§ **TASK STATEMENT**: Write out these lines as a JSON list of strings, with one string per line and blank lines left out.
#### INPUT DATA
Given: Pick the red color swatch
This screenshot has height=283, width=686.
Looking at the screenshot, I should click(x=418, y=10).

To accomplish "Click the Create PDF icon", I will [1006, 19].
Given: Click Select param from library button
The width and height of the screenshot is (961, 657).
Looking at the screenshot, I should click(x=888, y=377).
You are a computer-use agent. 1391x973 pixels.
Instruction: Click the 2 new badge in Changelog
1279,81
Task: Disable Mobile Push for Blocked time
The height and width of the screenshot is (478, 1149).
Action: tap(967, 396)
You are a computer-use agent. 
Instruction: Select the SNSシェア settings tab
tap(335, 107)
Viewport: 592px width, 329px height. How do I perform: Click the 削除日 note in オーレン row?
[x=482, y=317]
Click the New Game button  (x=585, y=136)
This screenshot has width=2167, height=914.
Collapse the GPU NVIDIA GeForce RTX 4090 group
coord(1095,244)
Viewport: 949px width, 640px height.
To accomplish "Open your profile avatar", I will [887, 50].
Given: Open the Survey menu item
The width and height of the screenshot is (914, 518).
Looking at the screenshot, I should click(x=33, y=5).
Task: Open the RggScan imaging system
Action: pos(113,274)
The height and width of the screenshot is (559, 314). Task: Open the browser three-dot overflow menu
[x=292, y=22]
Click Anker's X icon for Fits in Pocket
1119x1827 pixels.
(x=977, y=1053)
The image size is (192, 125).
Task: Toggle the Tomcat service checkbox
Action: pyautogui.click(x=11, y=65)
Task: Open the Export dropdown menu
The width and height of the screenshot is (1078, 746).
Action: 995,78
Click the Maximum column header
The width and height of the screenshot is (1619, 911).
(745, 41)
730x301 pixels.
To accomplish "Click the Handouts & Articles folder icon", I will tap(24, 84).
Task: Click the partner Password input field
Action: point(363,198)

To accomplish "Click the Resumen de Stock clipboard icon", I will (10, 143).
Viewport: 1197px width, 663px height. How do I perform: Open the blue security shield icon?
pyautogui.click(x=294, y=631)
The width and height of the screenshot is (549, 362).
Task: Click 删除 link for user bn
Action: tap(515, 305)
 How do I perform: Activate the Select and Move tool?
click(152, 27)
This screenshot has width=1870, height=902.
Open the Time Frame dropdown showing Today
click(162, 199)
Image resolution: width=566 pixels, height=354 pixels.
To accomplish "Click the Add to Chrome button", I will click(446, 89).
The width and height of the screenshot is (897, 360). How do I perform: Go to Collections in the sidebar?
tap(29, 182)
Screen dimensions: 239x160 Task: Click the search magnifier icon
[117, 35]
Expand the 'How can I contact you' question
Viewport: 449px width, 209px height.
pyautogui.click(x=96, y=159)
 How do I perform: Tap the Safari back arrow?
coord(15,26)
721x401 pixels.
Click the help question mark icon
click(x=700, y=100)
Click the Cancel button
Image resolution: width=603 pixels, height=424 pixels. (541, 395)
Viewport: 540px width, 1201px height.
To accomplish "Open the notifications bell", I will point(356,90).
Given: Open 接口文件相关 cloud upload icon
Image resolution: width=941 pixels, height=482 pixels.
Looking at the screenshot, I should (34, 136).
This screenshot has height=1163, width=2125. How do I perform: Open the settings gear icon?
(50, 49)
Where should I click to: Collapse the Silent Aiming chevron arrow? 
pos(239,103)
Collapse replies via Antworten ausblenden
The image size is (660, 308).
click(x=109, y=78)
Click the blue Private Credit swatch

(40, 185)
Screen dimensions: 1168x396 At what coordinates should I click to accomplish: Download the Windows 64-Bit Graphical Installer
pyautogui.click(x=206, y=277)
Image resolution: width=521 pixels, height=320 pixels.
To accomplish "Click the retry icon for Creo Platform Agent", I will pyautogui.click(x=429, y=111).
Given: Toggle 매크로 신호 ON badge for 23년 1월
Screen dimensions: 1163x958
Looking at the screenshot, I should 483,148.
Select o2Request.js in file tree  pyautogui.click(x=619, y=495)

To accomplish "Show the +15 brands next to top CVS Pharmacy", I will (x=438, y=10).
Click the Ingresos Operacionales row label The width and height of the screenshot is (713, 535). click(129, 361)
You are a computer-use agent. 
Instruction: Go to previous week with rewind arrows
########
§ **RESULT**:
[
  "Given: Pick the red color swatch",
  "This screenshot has height=283, width=686.",
  "Looking at the screenshot, I should click(x=418, y=10).",
  "To accomplish \"Click the Create PDF icon\", I will [1006, 19].",
  "Given: Click Select param from library button",
  "The width and height of the screenshot is (961, 657).",
  "Looking at the screenshot, I should click(x=888, y=377).",
  "You are a computer-use agent. 1391x973 pixels.",
  "Instruction: Click the 2 new badge in Changelog",
  "1279,81",
  "Task: Disable Mobile Push for Blocked time",
  "The height and width of the screenshot is (478, 1149).",
  "Action: tap(967, 396)",
  "You are a computer-use agent. ",
  "Instruction: Select the SNSシェア settings tab",
  "tap(335, 107)",
  "Viewport: 592px width, 329px height. How do I perform: Click the 削除日 note in オーレン row?",
  "[x=482, y=317]",
  "Click the New Game button  (x=585, y=136)",
  "This screenshot has width=2167, height=914.",
  "Collapse the GPU NVIDIA GeForce RTX 4090 group",
  "coord(1095,244)",
  "Viewport: 949px width, 640px height.",
  "To accomplish \"Open your profile avatar\", I will [887, 50].",
  "Given: Open the Survey menu item",
  "The width and height of the screenshot is (914, 518).",
  "Looking at the screenshot, I should click(x=33, y=5).",
  "Task: Open the RggScan imaging system",
  "Action: pos(113,274)",
  "The height and width of the screenshot is (559, 314). Task: Open the browser three-dot overflow menu",
  "[x=292, y=22]",
  "Click Anker's X icon for Fits in Pocket",
  "1119x1827 pixels.",
  "(x=977, y=1053)",
  "The image size is (192, 125).",
  "Task: Toggle the Tomcat service checkbox",
  "Action: pyautogui.click(x=11, y=65)",
  "Task: Open the Export dropdown menu",
  "The width and height of the screenshot is (1078, 746).",
  "Action: 995,78",
  "Click the Maximum column header",
  "The width and height of the screenshot is (1619, 911).",
  "(745, 41)",
  "730x301 pixels.",
  "To accomplish \"Click the Handouts & Articles folder icon\", I will tap(24, 84).",
  "Task: Click the partner Password input field",
  "Action: point(363,198)",
  "To accomplish \"Click the Resumen de Stock clipboard icon\", I will (10, 143).",
  "Viewport: 1197px width, 663px height. How do I perform: Open the blue security shield icon?",
  "pyautogui.click(x=294, y=631)",
  "The width and height of the screenshot is (549, 362).",
  "Task: Click 删除 link for user bn",
  "Action: tap(515, 305)",
  " How do I perform: Activate the Select and Move tool?",
  "click(152, 27)",
  "This screenshot has width=1870, height=902.",
  "Open the Time Frame dropdown showing Today",
  "click(162, 199)",
  "Image resolution: width=566 pixels, height=354 pixels.",
  "To accomplish \"Click the Add to Chrome button\", I will click(446, 89).",
  "The width and height of the screenshot is (897, 360). How do I perform: Go to Collections in the sidebar?",
  "tap(29, 182)",
  "Screen dimensions: 239x160 Task: Click the search magnifier icon",
  "[117, 35]",
  "Expand the 'How can I contact you' question",
  "Viewport: 449px width, 209px height.",
  "pyautogui.click(x=96, y=159)",
  " How do I perform: Tap the Safari back arrow?",
  "coord(15,26)",
  "721x401 pixels.",
  "Click the help question mark icon",
  "click(x=700, y=100)",
  "Click the Cancel button",
  "Image resolution: width=603 pixels, height=424 pixels. (541, 395)",
  "Viewport: 540px width, 1201px height.",
  "To accomplish \"Open the notifications bell\", I will point(356,90).",
  "Given: Open 接口文件相关 cloud upload icon",
  "Image resolution: width=941 pixels, height=482 pixels.",
  "Looking at the screenshot, I should (34, 136).",
  "This screenshot has height=1163, width=2125. How do I perform: Open the settings gear icon?",
  "(50, 49)",
  "Where should I click to: Collapse the Silent Aiming chevron arrow? ",
  "pos(239,103)",
  "Collapse replies via Antworten ausblenden",
  "The image size is (660, 308).",
  "click(x=109, y=78)",
  "Click the blue Private Credit swatch",
  "(40, 185)",
  "Screen dimensions: 1168x396 At what coordinates should I click to accomplish: Download the Windows 64-Bit Graphical Installer",
  "pyautogui.click(x=206, y=277)",
  "Image resolution: width=521 pixels, height=320 pixels.",
  "To accomplish \"Click the retry icon for Creo Platform Agent\", I will pyautogui.click(x=429, y=111).",
  "Given: Toggle 매크로 신호 ON badge for 23년 1월",
  "Screen dimensions: 1163x958",
  "Looking at the screenshot, I should 483,148.",
  "Select o2Request.js in file tree  pyautogui.click(x=619, y=495)",
  "To accomplish \"Show the +15 brands next to top CVS Pharmacy\", I will (x=438, y=10).",
  "Click the Ingresos Operacionales row label The width and height of the screenshot is (713, 535). click(129, 361)",
  "You are a computer-use agent. ",
  "Instruction: Go to previous week with rewind arrows"
]